Stored data entries
▼▼▼
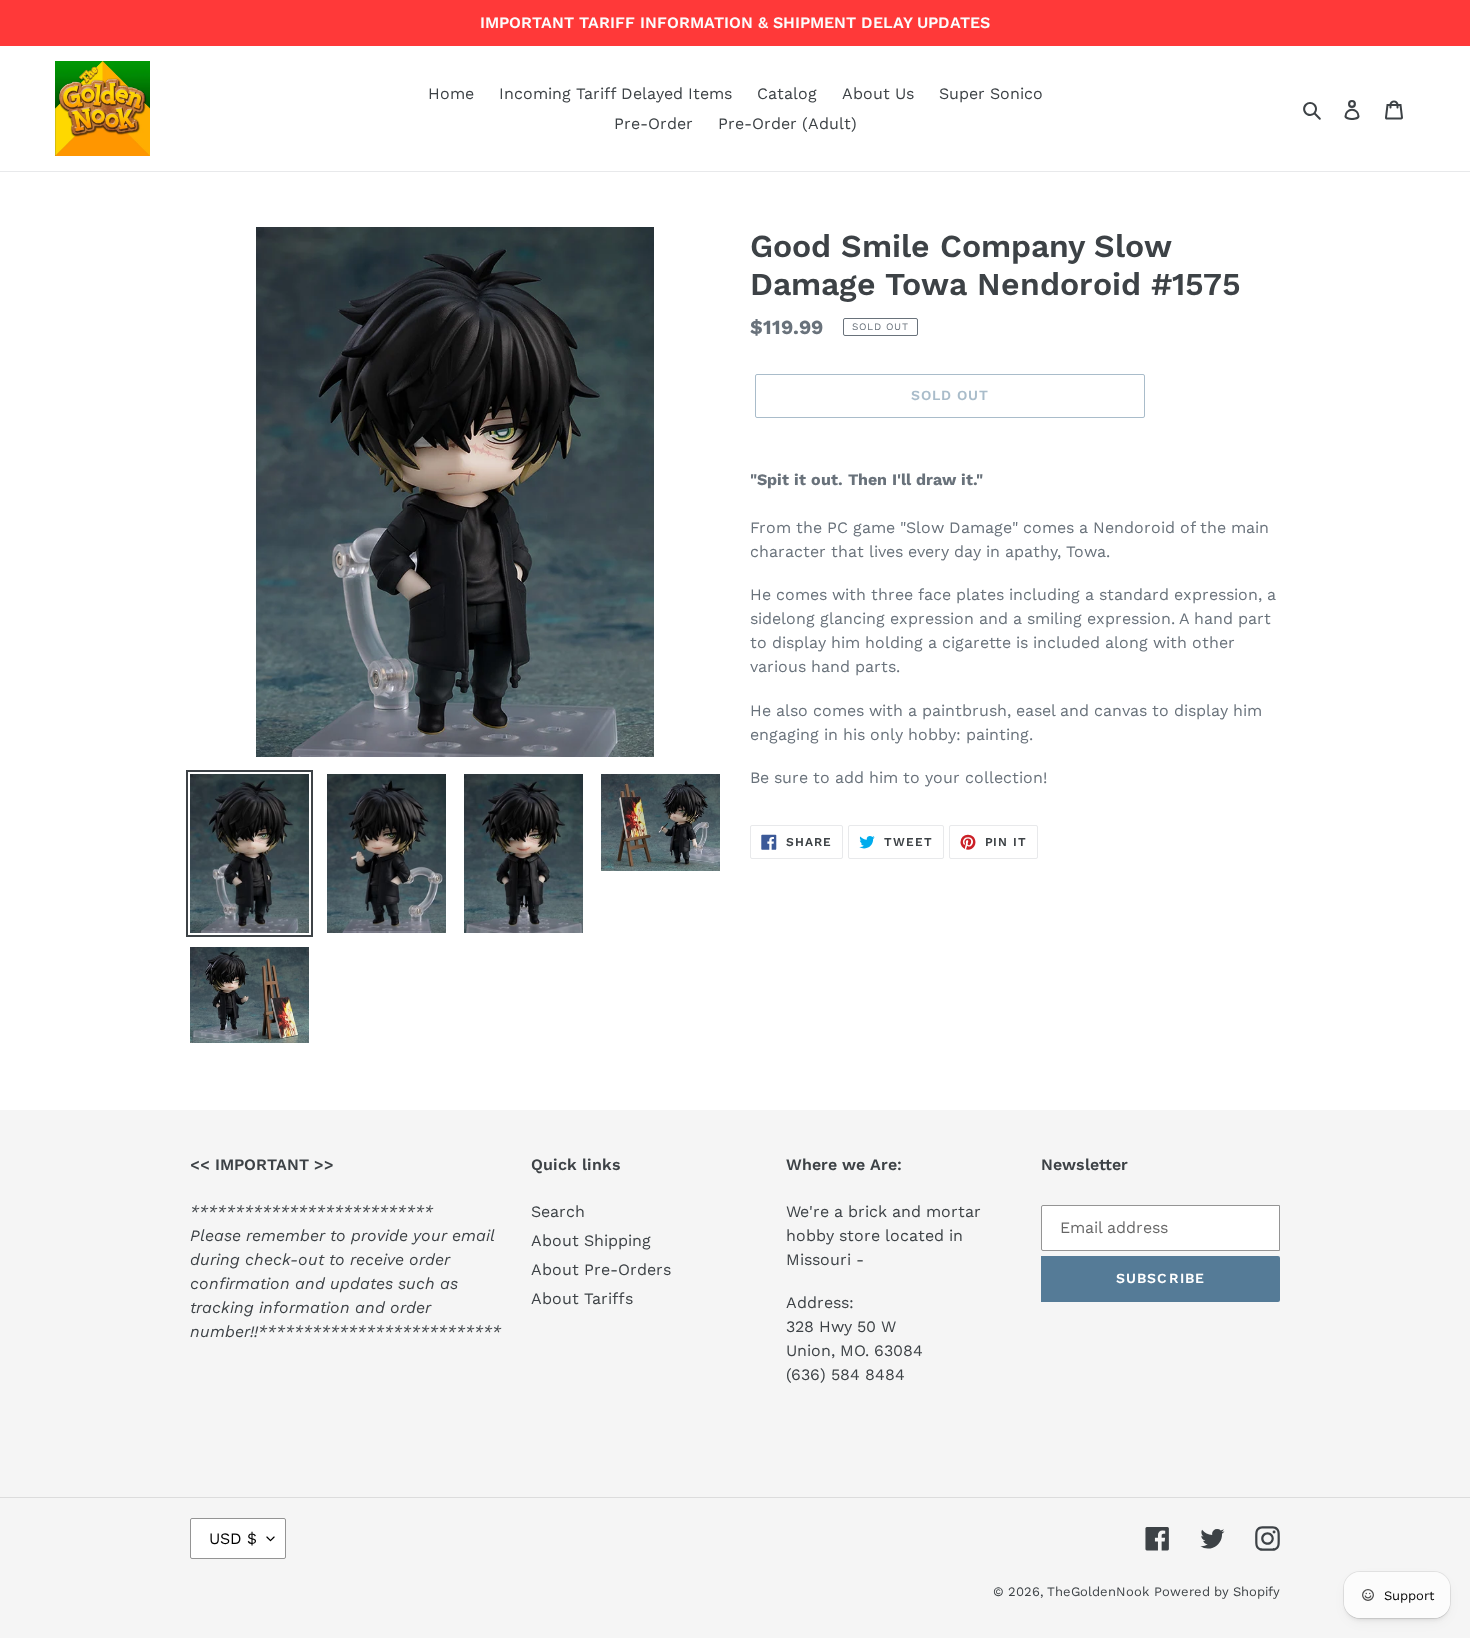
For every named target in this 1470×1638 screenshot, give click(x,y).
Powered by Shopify (1217, 1591)
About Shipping (591, 1240)
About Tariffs (582, 1298)
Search (558, 1211)
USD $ (233, 1538)
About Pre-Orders (601, 1269)
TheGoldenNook (1098, 1591)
▲▲▲
» PROBLEM TO WORK ON: Please copy the records above word for word, omitting every picture.

» REPLY TO THE EXERCISE:
For every named target in this 1470×1638 screenshot, give click(x,y).
Powered by Shopify (1217, 1591)
About Shipping (591, 1240)
About Tariffs (582, 1298)
Search (558, 1211)
USD $ (233, 1538)
About Pre-Orders (601, 1269)
TheGoldenNook (1098, 1591)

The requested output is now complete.